Your objective: Could you transcribe all of the data word for word?

Materials provided:
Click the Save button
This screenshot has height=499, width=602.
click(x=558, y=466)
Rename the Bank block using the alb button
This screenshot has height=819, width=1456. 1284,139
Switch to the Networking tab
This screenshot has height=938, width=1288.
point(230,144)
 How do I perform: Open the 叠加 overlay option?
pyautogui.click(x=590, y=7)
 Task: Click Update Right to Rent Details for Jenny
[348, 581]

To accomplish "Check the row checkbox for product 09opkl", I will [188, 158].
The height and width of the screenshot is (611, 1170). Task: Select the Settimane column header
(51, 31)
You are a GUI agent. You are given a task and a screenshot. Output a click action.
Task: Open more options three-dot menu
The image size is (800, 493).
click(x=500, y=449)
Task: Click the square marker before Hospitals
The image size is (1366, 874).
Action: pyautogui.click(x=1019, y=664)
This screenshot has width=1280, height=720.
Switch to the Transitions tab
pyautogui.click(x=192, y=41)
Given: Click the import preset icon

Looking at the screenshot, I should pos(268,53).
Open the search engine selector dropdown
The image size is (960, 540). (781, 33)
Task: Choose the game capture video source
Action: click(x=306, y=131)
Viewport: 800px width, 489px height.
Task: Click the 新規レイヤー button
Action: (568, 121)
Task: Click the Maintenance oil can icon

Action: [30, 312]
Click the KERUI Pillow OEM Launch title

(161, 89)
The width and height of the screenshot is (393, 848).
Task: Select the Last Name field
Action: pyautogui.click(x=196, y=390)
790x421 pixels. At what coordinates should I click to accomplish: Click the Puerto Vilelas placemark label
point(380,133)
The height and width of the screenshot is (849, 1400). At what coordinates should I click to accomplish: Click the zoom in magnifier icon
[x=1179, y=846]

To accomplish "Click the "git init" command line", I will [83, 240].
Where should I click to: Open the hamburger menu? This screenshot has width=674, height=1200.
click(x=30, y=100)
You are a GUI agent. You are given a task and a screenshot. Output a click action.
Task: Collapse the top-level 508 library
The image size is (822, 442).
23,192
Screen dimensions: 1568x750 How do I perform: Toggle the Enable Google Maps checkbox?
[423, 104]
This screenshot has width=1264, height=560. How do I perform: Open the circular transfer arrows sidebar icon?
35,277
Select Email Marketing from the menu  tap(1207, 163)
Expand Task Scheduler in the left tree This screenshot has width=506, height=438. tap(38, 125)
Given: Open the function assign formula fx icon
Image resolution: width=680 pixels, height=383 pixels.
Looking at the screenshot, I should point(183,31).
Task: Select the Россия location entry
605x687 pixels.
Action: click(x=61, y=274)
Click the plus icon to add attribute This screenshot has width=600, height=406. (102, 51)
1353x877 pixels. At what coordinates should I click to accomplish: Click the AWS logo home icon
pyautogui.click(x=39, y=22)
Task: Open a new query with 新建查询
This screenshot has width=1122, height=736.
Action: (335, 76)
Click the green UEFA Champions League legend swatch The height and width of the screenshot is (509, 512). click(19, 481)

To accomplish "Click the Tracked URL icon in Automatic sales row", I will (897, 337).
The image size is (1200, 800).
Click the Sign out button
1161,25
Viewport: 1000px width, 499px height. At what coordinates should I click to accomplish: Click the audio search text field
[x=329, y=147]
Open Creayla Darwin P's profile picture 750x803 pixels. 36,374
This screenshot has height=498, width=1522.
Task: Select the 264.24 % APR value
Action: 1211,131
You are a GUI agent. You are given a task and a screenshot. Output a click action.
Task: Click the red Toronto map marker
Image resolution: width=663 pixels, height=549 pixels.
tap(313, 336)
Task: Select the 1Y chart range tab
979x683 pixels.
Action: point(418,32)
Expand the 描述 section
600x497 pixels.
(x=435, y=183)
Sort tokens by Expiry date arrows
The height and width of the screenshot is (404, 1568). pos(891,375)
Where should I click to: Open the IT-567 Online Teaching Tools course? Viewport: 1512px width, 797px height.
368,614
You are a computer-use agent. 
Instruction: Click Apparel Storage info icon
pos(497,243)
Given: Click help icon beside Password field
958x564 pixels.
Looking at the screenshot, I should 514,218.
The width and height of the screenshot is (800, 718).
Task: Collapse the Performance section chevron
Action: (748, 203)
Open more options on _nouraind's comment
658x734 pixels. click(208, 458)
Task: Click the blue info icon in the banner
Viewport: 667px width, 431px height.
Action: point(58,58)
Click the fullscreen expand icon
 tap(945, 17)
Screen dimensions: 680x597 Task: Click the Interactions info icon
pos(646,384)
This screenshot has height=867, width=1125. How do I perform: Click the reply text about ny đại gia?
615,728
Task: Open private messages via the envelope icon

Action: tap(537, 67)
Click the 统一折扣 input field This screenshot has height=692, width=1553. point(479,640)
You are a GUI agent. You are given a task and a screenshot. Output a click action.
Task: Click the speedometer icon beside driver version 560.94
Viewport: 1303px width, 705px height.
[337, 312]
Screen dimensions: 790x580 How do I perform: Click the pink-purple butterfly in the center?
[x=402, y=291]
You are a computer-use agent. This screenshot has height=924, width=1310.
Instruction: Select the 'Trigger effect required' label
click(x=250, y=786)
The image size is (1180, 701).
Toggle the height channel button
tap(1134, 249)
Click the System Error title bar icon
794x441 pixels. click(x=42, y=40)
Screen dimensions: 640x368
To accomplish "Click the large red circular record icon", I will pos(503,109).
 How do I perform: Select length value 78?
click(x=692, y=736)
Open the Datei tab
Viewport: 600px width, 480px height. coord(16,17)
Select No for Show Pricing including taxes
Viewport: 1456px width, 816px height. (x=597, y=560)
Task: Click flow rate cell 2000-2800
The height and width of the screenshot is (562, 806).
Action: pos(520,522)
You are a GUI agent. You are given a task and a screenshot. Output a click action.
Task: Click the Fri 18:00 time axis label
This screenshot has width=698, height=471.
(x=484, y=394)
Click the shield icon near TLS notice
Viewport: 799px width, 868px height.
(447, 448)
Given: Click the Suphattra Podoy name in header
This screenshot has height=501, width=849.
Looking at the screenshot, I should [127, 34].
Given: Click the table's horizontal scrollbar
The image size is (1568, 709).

Output below:
Click the Save button
This screenshot has height=499, width=602.
click(x=558, y=466)
Rename the Bank block using the alb button
This screenshot has height=819, width=1456. 1284,139
Switch to the Networking tab
This screenshot has height=938, width=1288.
point(230,144)
 How do I perform: Open the 叠加 overlay option?
pyautogui.click(x=590, y=7)
 Task: Click Update Right to Rent Details for Jenny
[348, 581]

To accomplish "Check the row checkbox for product 09opkl", I will [188, 158].
The height and width of the screenshot is (611, 1170). Task: Select the Settimane column header
(51, 31)
You are a GUI agent. You are given a task and a screenshot. Output a click action.
Task: Open more options three-dot menu
The image size is (800, 493).
click(x=500, y=449)
Task: Click the square marker before Hospitals
The image size is (1366, 874).
Action: pyautogui.click(x=1019, y=664)
This screenshot has width=1280, height=720.
Switch to the Transitions tab
pyautogui.click(x=192, y=41)
Given: Click the import preset icon

Looking at the screenshot, I should pos(268,53).
Open the search engine selector dropdown
The image size is (960, 540). (781, 33)
Task: Choose the game capture video source
Action: click(x=306, y=131)
Viewport: 800px width, 489px height.
Task: Click the 新規レイヤー button
Action: (568, 121)
Task: Click the Maintenance oil can icon

Action: [30, 312]
Click the KERUI Pillow OEM Launch title

(161, 89)
The width and height of the screenshot is (393, 848).
Task: Select the Last Name field
Action: pyautogui.click(x=196, y=390)
790x421 pixels. At what coordinates should I click to accomplish: Click the Puerto Vilelas placemark label
point(380,133)
The height and width of the screenshot is (849, 1400). At what coordinates should I click to accomplish: Click the zoom in magnifier icon
[x=1179, y=846]

To accomplish "Click the "git init" command line", I will [83, 240].
Where should I click to: Open the hamburger menu? This screenshot has width=674, height=1200.
click(x=30, y=100)
You are a GUI agent. You are given a task and a screenshot. Output a click action.
Task: Collapse the top-level 508 library
The image size is (822, 442).
23,192
Screen dimensions: 1568x750 How do I perform: Toggle the Enable Google Maps checkbox?
[423, 104]
This screenshot has width=1264, height=560. How do I perform: Open the circular transfer arrows sidebar icon?
35,277
Select Email Marketing from the menu  tap(1207, 163)
Expand Task Scheduler in the left tree This screenshot has width=506, height=438. tap(38, 125)
Given: Open the function assign formula fx icon
Image resolution: width=680 pixels, height=383 pixels.
Looking at the screenshot, I should point(183,31).
Task: Select the Россия location entry
605x687 pixels.
Action: click(x=61, y=274)
Click the plus icon to add attribute This screenshot has width=600, height=406. (102, 51)
1353x877 pixels. At what coordinates should I click to accomplish: Click the AWS logo home icon
pyautogui.click(x=39, y=22)
Task: Open a new query with 新建查询
This screenshot has width=1122, height=736.
Action: (335, 76)
Click the green UEFA Champions League legend swatch The height and width of the screenshot is (509, 512). click(19, 481)

To accomplish "Click the Tracked URL icon in Automatic sales row", I will (897, 337).
The image size is (1200, 800).
Click the Sign out button
1161,25
Viewport: 1000px width, 499px height. At what coordinates should I click to accomplish: Click the audio search text field
[x=329, y=147]
Open Creayla Darwin P's profile picture 750x803 pixels. 36,374
This screenshot has height=498, width=1522.
Task: Select the 264.24 % APR value
Action: 1211,131
You are a GUI agent. You are given a task and a screenshot. Output a click action.
Task: Click the red Toronto map marker
Image resolution: width=663 pixels, height=549 pixels.
tap(313, 336)
Task: Select the 1Y chart range tab
979x683 pixels.
Action: point(418,32)
Expand the 描述 section
600x497 pixels.
(x=435, y=183)
Sort tokens by Expiry date arrows
The height and width of the screenshot is (404, 1568). pos(891,375)
Where should I click to: Open the IT-567 Online Teaching Tools course? Viewport: 1512px width, 797px height.
368,614
You are a computer-use agent. 
Instruction: Click Apparel Storage info icon
pos(497,243)
Given: Click help icon beside Password field
958x564 pixels.
Looking at the screenshot, I should 514,218.
The width and height of the screenshot is (800, 718).
Task: Collapse the Performance section chevron
Action: (748, 203)
Open more options on _nouraind's comment
658x734 pixels. click(208, 458)
Task: Click the blue info icon in the banner
Viewport: 667px width, 431px height.
Action: point(58,58)
Click the fullscreen expand icon
 tap(945, 17)
Screen dimensions: 680x597 Task: Click the Interactions info icon
pos(646,384)
This screenshot has height=867, width=1125. How do I perform: Click the reply text about ny đại gia?
615,728
Task: Open private messages via the envelope icon

Action: tap(537, 67)
Click the 统一折扣 input field This screenshot has height=692, width=1553. point(479,640)
You are a GUI agent. You are given a task and a screenshot. Output a click action.
Task: Click the speedometer icon beside driver version 560.94
Viewport: 1303px width, 705px height.
[337, 312]
Screen dimensions: 790x580 How do I perform: Click the pink-purple butterfly in the center?
[x=402, y=291]
You are a computer-use agent. This screenshot has height=924, width=1310.
Instruction: Select the 'Trigger effect required' label
click(x=250, y=786)
The image size is (1180, 701).
Toggle the height channel button
tap(1134, 249)
Click the System Error title bar icon
794x441 pixels. click(x=42, y=40)
Screen dimensions: 640x368
To accomplish "Click the large red circular record icon", I will pos(503,109).
 How do I perform: Select length value 78?
click(x=692, y=736)
Open the Datei tab
Viewport: 600px width, 480px height. coord(16,17)
Select No for Show Pricing including taxes
Viewport: 1456px width, 816px height. (x=597, y=560)
Task: Click flow rate cell 2000-2800
The height and width of the screenshot is (562, 806).
Action: pos(520,522)
You are a GUI agent. You are given a task and a screenshot. Output a click action.
Task: Click the Fri 18:00 time axis label
This screenshot has width=698, height=471.
(x=484, y=394)
Click the shield icon near TLS notice
Viewport: 799px width, 868px height.
(447, 448)
Given: Click the Suphattra Podoy name in header
This screenshot has height=501, width=849.
Looking at the screenshot, I should [127, 34].
Given: Click the table's horizontal scrollbar
The image size is (1568, 709).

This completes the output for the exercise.